Adalet Bakanlığı Müsteşar Yardımcısı, Devrekli hemşehrimiz, dostumuz, güzel insan Yüksel Kocaman, Ankara Cumhuriyet Başsavcısı oldu...

Haberi ajanslardan önce İbrahim Tığ verdi.

"Ankara Cumhuriyet Başsavcılığı'na Yüksel can atandı" diye mesaj attı.

Kendi toprağından birinin, devlet katında önemli görevlere gelmesi insanı gururlandırıyor.

Bu toprağa olan bağlılığını artırıyor.

Ankara Cumhuriyet Başsavcılığı'na atanan dostumuz Yüksel Kocaman, tam bir Devrek aşığıdır. Bulduğu her fırsatta anne-babasının da halen yaşadığı Devrek'e gelir, dostlarıyla buluşur. Her kesimden insanla diyalog kurar. Makam, mevki hırsı, kibir yoktur.

Bu insani özellikleriyle çok daha iyi yerlere geleceğine inanıyoruz.

Adalet Bakanlığı Müsteşar Yardımcısı iken Ankara Cumhuriyet Başsavcılığı'nı tenzili rütbe gibi görenler olabilir. Ama öyle değil. Yüksel Kocaman, bu görev için özel olarak seçilmiştir.

Bugüne kadar geldiği her görevde başarılı olan Yüksel Kocaman'a yeni görevinde de başarılar diliyoruz. Hayırlı ve uğurlu olsun, Allah utandırmasın.

Bir kemiğe bakar!

Bugünlerde acayip duygular içindeyim.

Kendimi Türkiye gibi hissediyorum.

Bir haber yüzünden savcı büromuzda arama izni talep etti. Hakim karar verdi, polis aradı. Kendimi 17/25 Aralık mağdurları gibi hissettim!

Sonra politikacıların ceketinin altına saklanan yüreksizlerin saldırı girişimiyle karşı karşıya kaldım. Kendimi 15 Temmuz darbe girişimine maruz kalan Türkiye gibi hissettim. Güzel ülkem, Türkiyem de saldırı altında!

Gerçi Türkiye'nin düşmanlarının çoğu Güney'de!

Bize yapılan saldırılar Kuzey'den geliyor, her ne hikmetse!

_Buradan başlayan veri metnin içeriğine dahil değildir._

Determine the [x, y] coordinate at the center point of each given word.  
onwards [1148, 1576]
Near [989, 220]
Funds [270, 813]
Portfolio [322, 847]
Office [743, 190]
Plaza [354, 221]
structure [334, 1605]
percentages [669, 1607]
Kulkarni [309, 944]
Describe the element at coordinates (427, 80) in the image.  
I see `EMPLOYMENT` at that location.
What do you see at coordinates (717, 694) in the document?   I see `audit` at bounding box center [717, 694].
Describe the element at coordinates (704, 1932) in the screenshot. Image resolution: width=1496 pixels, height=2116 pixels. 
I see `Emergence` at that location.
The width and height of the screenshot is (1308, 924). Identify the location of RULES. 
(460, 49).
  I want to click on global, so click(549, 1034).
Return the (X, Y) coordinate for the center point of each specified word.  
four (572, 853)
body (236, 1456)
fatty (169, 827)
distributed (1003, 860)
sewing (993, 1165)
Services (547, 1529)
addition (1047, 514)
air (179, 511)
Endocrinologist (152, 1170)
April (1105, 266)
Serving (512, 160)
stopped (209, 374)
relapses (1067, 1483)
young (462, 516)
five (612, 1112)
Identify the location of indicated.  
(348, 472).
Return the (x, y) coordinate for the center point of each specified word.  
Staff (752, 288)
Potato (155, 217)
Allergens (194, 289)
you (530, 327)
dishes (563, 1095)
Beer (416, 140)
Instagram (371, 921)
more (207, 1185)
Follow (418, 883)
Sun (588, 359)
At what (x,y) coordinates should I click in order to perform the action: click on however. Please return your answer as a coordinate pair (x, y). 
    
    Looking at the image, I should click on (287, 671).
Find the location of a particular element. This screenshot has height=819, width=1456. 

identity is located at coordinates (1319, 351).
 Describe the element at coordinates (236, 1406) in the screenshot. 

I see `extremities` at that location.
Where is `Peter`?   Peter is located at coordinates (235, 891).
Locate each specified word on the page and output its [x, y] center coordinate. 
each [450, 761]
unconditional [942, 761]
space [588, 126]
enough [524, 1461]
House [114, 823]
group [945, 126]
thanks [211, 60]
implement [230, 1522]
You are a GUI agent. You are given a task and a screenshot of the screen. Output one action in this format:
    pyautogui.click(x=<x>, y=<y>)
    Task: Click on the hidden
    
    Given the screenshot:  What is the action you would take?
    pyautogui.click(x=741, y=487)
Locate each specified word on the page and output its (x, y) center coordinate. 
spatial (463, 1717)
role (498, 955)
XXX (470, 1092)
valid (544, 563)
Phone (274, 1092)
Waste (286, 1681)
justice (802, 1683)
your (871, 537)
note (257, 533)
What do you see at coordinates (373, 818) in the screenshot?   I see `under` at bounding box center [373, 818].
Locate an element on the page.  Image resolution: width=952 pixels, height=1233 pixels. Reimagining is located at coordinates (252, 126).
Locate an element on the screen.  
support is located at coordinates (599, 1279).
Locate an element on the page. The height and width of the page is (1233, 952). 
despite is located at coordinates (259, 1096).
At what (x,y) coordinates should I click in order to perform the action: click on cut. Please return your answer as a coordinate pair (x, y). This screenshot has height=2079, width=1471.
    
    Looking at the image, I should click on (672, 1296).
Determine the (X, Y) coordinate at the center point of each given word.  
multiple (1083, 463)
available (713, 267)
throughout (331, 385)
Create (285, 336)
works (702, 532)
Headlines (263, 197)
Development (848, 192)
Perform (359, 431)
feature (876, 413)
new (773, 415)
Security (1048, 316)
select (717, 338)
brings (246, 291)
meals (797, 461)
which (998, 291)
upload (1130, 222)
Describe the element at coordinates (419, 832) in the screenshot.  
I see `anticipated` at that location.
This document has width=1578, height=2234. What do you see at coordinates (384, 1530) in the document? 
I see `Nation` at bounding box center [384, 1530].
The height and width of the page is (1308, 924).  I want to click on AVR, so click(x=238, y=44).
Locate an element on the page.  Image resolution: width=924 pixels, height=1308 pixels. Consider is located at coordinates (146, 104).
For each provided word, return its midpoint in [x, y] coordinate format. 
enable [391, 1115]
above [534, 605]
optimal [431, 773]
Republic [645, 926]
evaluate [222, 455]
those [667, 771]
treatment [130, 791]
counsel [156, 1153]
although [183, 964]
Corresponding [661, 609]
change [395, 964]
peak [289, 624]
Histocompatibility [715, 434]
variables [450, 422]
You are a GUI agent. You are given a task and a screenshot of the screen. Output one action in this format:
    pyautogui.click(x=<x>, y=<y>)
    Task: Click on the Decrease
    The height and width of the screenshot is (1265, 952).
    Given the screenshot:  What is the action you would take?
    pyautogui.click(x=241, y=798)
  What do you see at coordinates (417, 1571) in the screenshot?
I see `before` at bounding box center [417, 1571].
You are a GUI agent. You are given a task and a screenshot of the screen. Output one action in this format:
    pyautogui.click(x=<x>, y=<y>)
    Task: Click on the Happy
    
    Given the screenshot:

Türkiye; DAEŞ, PKK, DHKP-C gibi örgütler, CIA, MOSSAD, El Muhaberatı, Alman, Fransız, İngiltere istihbarat birimleriyle mücadele ediyor.

Bizim mücadele ettiklerimize bakar mısınız?

Hazine işgalcileri, kaçak kömürcüler, tefeciler, nitelikli dolandırıcılar, atama-tayin işlerinden avanta alanlar, siyasi etiketleriyle rant yaratanlar, çıkarcı medyacılar!

Olsun "düşman" düşmandır. Seçme şansımız var nasıl olsa!

Biz düşmanımızı kendimiz seçeriz! Tanımadığımız kişiyi düşman bellemeyiz!

Görüyorsunuz değil mi? Bizimle baş edemeyen zavallılar, nasıl da güç birliği yaptılar. Ama bunların birliği, aralarına bir kemik atıncaya kadar... Bir bakmışsınız, kavgaya tutuşmuşlar! Birbirlerini ısırıyorlar.

Bunlar sürü halinde hareket gediyorlar! Yüksekten uçuyorlar! Kargalar gibi!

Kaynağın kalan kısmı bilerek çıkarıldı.